Would you retype every line below without changing anything?

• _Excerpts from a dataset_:
----

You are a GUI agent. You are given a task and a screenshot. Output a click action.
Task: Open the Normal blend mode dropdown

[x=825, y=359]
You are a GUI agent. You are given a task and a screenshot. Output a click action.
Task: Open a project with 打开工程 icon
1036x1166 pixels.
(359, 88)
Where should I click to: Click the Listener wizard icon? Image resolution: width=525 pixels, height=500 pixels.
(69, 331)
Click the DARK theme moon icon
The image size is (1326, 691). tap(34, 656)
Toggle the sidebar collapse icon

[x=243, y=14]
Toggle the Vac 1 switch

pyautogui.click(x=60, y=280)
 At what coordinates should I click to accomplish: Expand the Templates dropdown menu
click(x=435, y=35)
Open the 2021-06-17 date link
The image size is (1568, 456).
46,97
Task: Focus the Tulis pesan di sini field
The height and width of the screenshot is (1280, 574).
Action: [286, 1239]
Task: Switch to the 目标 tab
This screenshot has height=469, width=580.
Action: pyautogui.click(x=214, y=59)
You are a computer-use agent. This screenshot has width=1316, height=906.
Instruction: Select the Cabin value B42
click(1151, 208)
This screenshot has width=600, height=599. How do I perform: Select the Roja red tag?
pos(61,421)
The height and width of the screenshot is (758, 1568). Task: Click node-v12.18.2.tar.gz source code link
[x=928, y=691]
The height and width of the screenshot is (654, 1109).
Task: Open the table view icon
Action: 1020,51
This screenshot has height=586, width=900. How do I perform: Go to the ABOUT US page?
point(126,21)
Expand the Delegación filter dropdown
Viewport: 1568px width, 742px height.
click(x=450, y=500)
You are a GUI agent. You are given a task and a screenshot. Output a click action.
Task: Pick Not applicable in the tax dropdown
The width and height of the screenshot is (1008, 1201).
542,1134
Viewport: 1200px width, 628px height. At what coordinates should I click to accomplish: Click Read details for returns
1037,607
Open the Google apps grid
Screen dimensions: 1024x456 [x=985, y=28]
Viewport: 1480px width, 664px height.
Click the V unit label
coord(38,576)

----

• _RESPONSE TO THIS EXERCISE_:
You are a GUI agent. You are given a task and a screenshot. Output a click action.
Task: Open the Normal blend mode dropdown

[x=825, y=359]
You are a GUI agent. You are given a task and a screenshot. Output a click action.
Task: Open a project with 打开工程 icon
1036x1166 pixels.
(359, 88)
Where should I click to: Click the Listener wizard icon? Image resolution: width=525 pixels, height=500 pixels.
(69, 331)
Click the DARK theme moon icon
The image size is (1326, 691). tap(34, 656)
Toggle the sidebar collapse icon

[x=243, y=14]
Toggle the Vac 1 switch

pyautogui.click(x=60, y=280)
 At what coordinates should I click to accomplish: Expand the Templates dropdown menu
click(x=435, y=35)
Open the 2021-06-17 date link
The image size is (1568, 456).
46,97
Task: Focus the Tulis pesan di sini field
The height and width of the screenshot is (1280, 574).
Action: [286, 1239]
Task: Switch to the 目标 tab
This screenshot has height=469, width=580.
Action: pyautogui.click(x=214, y=59)
You are a computer-use agent. This screenshot has width=1316, height=906.
Instruction: Select the Cabin value B42
click(1151, 208)
This screenshot has width=600, height=599. How do I perform: Select the Roja red tag?
pos(61,421)
The height and width of the screenshot is (758, 1568). Task: Click node-v12.18.2.tar.gz source code link
[x=928, y=691]
The height and width of the screenshot is (654, 1109).
Task: Open the table view icon
Action: 1020,51
This screenshot has height=586, width=900. How do I perform: Go to the ABOUT US page?
point(126,21)
Expand the Delegación filter dropdown
Viewport: 1568px width, 742px height.
click(x=450, y=500)
You are a GUI agent. You are given a task and a screenshot. Output a click action.
Task: Pick Not applicable in the tax dropdown
The width and height of the screenshot is (1008, 1201).
542,1134
Viewport: 1200px width, 628px height. At what coordinates should I click to accomplish: Click Read details for returns
1037,607
Open the Google apps grid
Screen dimensions: 1024x456 [x=985, y=28]
Viewport: 1480px width, 664px height.
Click the V unit label
coord(38,576)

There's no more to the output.